Grazie alle connessioni e ai legami tra gli abitanti, quelle isole smettevano di essere piccole divenendo immense.
Probabilmente dovremmo fare lo stesso sforzo concettuale e smettere di costruire muri, di rafforzare confini, di creare divisioni che ci rinchiudono in una piccolezza mentale ed umana; dovremmo trasformare le frontiere in un retaggio del passato, traslare un mondo di confini in un mondo di affini perché alla fine è semplicissimo farlo, basta far incontrare le persone, è sufficiente offrire le opportunità, poi sarà naturale oltrepassare i confini e abbatterli.

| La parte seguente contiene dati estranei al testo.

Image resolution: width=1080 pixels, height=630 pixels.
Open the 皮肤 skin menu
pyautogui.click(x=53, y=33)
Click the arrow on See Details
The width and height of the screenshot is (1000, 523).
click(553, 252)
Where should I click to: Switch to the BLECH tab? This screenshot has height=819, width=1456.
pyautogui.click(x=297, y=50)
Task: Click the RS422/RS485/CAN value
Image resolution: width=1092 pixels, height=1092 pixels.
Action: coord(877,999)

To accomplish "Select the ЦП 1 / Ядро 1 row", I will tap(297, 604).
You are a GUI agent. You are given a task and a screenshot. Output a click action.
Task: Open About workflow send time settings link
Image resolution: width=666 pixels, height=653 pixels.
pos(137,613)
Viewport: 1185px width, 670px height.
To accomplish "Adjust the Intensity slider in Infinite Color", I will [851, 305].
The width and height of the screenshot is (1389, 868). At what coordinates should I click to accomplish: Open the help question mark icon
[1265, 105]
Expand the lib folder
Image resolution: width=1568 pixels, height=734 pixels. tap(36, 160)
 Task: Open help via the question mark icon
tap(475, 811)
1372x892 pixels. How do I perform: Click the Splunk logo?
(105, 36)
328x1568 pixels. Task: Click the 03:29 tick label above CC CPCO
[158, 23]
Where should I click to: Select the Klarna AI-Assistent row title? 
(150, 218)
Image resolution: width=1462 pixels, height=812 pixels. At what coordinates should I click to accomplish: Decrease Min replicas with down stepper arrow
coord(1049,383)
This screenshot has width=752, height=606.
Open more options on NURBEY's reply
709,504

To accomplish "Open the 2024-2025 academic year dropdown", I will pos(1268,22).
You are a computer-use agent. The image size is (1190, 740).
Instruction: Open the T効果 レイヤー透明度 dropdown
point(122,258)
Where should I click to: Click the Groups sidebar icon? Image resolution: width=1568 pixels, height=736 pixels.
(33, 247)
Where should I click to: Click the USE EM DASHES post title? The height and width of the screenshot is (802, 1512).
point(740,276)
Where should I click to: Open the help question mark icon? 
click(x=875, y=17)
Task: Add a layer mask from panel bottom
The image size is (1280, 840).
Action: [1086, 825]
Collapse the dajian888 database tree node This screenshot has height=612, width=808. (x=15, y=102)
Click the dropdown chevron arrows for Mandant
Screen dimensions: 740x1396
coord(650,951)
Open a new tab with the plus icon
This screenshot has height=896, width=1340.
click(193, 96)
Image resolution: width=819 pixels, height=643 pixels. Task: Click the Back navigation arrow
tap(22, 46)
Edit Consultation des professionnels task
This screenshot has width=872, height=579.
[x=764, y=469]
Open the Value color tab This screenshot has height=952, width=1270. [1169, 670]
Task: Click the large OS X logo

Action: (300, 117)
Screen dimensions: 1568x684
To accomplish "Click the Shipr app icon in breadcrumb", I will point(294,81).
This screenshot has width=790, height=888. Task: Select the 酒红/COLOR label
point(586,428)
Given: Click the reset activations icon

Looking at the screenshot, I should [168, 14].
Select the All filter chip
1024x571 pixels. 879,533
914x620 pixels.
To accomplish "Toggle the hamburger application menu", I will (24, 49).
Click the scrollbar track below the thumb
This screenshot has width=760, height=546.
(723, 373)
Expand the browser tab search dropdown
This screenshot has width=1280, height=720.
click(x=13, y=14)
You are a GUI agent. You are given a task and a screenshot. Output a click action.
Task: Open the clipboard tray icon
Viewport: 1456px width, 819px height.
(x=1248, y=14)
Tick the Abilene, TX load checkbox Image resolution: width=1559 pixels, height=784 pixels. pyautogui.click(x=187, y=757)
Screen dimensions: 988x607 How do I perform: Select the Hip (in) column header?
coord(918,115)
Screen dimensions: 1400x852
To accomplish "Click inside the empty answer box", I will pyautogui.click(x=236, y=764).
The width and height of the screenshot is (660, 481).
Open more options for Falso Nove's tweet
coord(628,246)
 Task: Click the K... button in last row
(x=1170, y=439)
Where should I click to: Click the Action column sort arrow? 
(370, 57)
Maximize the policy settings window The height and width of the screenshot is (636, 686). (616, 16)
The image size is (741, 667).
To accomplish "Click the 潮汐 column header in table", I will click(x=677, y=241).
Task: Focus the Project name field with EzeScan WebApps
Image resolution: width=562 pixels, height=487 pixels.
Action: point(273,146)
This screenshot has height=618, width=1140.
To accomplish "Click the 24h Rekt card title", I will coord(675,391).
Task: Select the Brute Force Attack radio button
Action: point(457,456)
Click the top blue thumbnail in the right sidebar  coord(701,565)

In soli dieci giorni il gruppo di una ventina di persone è divenuto unitissimo, si è condiviso tutto, con curiosità si domandava di usi, abitudini, modi di dire, di fare, o di gesticolare per esempio nel caso di noi italiani.
Così l’ultimo giorno, il momento dell’addio è diventato un arrivederci, perché tra il mare di lacrime che scorrevano per la separazione, organizzavamo già un nuovo incontro, forti del fatto che quando unisci, quando crei relazioni autentiche, poi è difficile spezzarle e quei legami rimangono.
Esattamente come diceva Hau’ofa, dobbiamo solo iniziare a riconoscere questi legami, a coltivarli e rafforzarli, perché un mondo inclusivo e in pace è un mondo che si conosce, al contrario le diffidenze e le paure germogliano facilmente se schermate dai confini.